Wednesday, October 17, 2018

walk to Niort: dark to daylight

On Monday night, I told the family I planned to do the long walk to Niort, possibly walking to Niort and back if the route was short enough. The way Dom and Véro explained the route was different from what Google Maps was showing me: Google was saying it was only a 17-km walk to Niort's center (by the way, the town's name is pronounced "knee-orr"), but Dom was saying the bike route was over 20 km. (Dom ended up being closer; I walked over 37,000 steps to Niort, and by the time my day was done, I had walked a total of 40,100 steps, which put me under 30 km but definitely over 20 km.)

What follows is a series of "walk to Niort" posts that will allow you to witness the land's impressive transformation from gloomy dawn to bright, beautiful daytime.

I don't know whether it's the latitude or something else, but it's still pitch black outside at 6 a.m. here. In Seoul, the sky is already lightening by 5:15 a.m., if not earlier. I should have taken that into account: I drained my poor phone's battery within the first 90 minutes of walking by using both the GPS and the flashlight app. Here, at this time of year, the sky doesn't start lightening until about 7:45 a.m., which means I walked in near-total darkness along the dead-quiet marsh paths for almost the first two hours of today's trek.

I had already walked several kilometers before I took this first picture of a street in La Garette, the first town/village on my walk.


It was pretty quiet that early in the morning. Some people were out and about; they must have found it strange to see this huge foreigner just sitting on a stone bench, doing nothing while his phone recharged.
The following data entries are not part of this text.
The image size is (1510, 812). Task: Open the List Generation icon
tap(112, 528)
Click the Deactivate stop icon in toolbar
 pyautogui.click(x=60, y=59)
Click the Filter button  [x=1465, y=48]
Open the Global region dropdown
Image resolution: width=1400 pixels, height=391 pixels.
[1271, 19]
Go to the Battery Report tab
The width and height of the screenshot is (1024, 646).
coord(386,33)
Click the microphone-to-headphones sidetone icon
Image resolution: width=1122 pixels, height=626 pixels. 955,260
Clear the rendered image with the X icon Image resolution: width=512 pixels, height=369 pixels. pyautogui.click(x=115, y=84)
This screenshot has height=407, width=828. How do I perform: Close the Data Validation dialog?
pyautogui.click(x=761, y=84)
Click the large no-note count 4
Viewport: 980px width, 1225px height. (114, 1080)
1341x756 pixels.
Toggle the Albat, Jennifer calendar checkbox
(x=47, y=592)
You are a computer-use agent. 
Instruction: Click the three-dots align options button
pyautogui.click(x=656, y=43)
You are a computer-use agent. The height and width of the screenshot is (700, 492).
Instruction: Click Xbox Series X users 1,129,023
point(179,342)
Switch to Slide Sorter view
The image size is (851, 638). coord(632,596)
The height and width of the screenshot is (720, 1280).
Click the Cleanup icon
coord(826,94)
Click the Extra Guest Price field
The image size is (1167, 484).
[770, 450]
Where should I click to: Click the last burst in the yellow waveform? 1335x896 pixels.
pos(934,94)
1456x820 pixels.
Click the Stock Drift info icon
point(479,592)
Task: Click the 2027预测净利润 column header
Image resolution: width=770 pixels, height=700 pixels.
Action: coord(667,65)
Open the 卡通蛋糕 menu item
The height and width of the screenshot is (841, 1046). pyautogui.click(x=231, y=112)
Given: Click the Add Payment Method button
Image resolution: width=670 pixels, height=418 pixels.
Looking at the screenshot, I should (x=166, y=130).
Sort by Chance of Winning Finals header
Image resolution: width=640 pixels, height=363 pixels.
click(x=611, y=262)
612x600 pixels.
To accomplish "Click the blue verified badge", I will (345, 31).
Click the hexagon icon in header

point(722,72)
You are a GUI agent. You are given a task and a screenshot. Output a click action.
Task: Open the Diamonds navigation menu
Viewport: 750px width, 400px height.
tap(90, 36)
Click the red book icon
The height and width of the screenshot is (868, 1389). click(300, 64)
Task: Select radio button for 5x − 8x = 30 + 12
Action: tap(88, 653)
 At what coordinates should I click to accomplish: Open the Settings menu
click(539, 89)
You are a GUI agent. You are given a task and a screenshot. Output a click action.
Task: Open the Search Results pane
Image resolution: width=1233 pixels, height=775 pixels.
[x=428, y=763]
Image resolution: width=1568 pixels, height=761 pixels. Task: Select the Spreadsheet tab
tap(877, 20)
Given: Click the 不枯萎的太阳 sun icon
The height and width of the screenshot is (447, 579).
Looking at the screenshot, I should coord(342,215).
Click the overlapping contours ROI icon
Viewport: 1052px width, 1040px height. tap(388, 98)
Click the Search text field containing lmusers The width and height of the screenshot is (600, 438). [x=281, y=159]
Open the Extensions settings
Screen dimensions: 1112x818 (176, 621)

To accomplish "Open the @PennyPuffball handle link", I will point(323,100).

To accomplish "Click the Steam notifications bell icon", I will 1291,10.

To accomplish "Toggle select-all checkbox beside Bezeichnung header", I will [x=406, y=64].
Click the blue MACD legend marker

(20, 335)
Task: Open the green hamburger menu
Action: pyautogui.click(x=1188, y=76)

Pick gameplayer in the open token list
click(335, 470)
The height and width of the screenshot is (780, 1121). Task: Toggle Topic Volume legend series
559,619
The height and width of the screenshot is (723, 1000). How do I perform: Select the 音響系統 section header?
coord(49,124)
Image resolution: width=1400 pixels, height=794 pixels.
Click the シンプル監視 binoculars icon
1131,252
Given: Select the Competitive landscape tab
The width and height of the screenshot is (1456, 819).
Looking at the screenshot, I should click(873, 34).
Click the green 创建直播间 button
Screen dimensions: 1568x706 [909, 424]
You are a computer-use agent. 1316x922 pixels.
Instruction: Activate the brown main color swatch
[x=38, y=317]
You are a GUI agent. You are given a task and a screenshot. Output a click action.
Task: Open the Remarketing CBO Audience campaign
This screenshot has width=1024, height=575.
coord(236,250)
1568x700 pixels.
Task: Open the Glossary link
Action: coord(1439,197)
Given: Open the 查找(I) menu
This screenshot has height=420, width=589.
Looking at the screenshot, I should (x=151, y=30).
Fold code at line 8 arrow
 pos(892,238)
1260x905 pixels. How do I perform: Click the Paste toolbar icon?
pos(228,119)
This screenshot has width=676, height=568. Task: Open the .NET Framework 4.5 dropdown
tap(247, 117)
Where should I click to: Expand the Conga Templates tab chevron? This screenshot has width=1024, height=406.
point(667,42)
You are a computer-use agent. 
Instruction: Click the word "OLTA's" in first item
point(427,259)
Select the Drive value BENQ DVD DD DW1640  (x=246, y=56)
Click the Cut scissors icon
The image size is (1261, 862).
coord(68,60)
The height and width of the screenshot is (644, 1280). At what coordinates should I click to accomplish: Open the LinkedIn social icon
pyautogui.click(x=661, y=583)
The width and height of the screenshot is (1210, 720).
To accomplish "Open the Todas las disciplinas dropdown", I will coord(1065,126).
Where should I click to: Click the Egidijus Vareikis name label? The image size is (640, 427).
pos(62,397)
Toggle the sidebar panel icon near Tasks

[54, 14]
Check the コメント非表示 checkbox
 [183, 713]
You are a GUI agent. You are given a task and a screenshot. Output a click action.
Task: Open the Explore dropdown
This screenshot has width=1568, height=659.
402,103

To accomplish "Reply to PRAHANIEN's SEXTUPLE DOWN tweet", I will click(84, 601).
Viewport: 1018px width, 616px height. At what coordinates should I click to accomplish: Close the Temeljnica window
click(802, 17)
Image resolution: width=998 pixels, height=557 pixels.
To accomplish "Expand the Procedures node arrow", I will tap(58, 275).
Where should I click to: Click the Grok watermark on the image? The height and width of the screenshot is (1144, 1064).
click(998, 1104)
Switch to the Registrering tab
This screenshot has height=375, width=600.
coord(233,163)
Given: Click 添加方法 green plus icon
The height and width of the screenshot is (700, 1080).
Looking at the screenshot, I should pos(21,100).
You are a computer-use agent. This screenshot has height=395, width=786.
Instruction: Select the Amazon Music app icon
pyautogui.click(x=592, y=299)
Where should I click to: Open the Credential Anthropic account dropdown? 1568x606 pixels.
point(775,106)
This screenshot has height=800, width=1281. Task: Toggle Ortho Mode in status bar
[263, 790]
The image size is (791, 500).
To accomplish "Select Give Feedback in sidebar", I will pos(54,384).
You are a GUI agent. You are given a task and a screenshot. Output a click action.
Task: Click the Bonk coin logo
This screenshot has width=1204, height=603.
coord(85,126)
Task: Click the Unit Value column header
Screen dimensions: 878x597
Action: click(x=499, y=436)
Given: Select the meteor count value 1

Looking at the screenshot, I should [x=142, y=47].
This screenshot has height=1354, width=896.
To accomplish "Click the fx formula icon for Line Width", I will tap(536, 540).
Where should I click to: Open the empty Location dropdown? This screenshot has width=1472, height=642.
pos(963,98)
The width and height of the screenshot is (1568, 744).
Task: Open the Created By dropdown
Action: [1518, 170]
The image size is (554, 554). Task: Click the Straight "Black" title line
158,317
Here's a pic of the sort of bridge that crosses over parts of the marsh. I went across several of these during the early part of my walk. The sign is telling bikers to dismount before using the bridge.


Here's a stretch of wooden pathway that reminded me of a similar-looking stretch along the George Washington Parkway bike path, about a mile south of Old Town Alexandria. Dom and Véro had pointed this stretch out to me a couple times whenever we drove past it, so I considered it a landmark that confirmed I was going in the right direction.


The path took me past plenty of farmland. Here are some cows (there'll be more):


Algae or hydrilla? You decide!


The path sometimes swung away from farms and steered into neighborhoods.


Here's a house (or maybe it's actually two domiciles) that I thought had some quirkiness and character:


But the path would always swing back to the marsh:


At one point, a herd of cows became aware of me and hurried up to the fence to greet me, probably thinking I had treats like sugar cubes in my pockets. Here's the first shot of tons of edible meat heading my way:


And here's a closer look at the bovines:


I'm finishing up this post with two shots of something that has personal significance to me: pheasants in captivity. I never thought I'd see anything like this, but here we are. Pheasants are pretty but otherwise stupid and useless, which means they deserve to be eaten, as far as I'm concerned. Pheasants were all over the place during my walk down to Busan last year; seeing them on another long walk, in a different country, evoked memories.


A wide shot so you can see how they're being held in captivity:






1 comment:

  1. Great photos! Really enjoying my first trip to France (through your eyes).